Wednesday, August 22, 2007

Georg Simmel

I was sitting with my former school mate Christian Joppke in New York's Balthazar. He is a renowned sociologist specialized on immigration by now and we are musing over immigration and fashion. I had to ask him about his take on immigration, he lapidary uttered: “Controlled Laissez Fair”. I was asking him if there are in his field relevant writings about fashion and he shot Georg Simmel. “Mode” is probably the only true attempt at a general theory of fashion and although this paper is over a century old (it was published in 1895), it is still an exciting read and feels fairly relevant today:


The very character of fashion demands that it should be exercised at one time only by a portion of the given group, the great majority being merely on the road to adopting it.

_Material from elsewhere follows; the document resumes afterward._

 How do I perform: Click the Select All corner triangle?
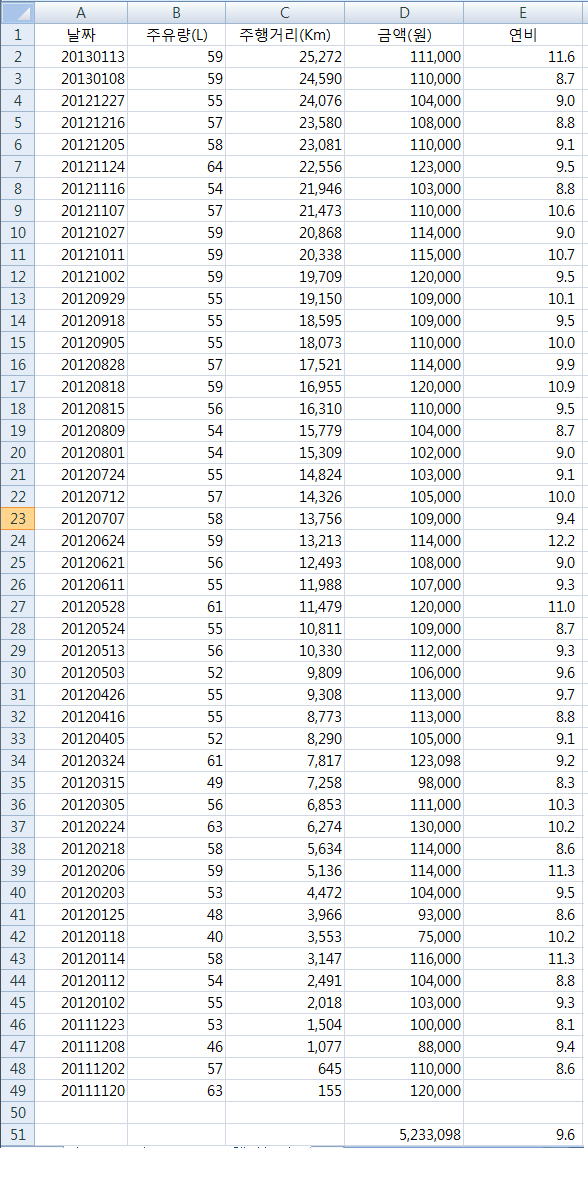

As soon as an example has been universally adopted, that is, as soon as anything that was originally done only by a few has really come to he practiced by all - as is the case in certain portions of our apparel and in various forms of social conduct-we no longer speak of fashion. As fashion spreads, it gradually goes to its doom. The distinctiveness which in tile early stages of a set fashion assures for it a certain distribution is destroyed as the fashion spreads, and as this element wanes, the fashion also is bound to die. By reason of this peculiar play between the tendency towards universal acceptation and the destruction of its very purpose to which this general adoption leads, fashion includes a peculiar attraction of limitation,the attraction of a simultaneous beginning and end, the charm of novelty coupled to that of transitoriness.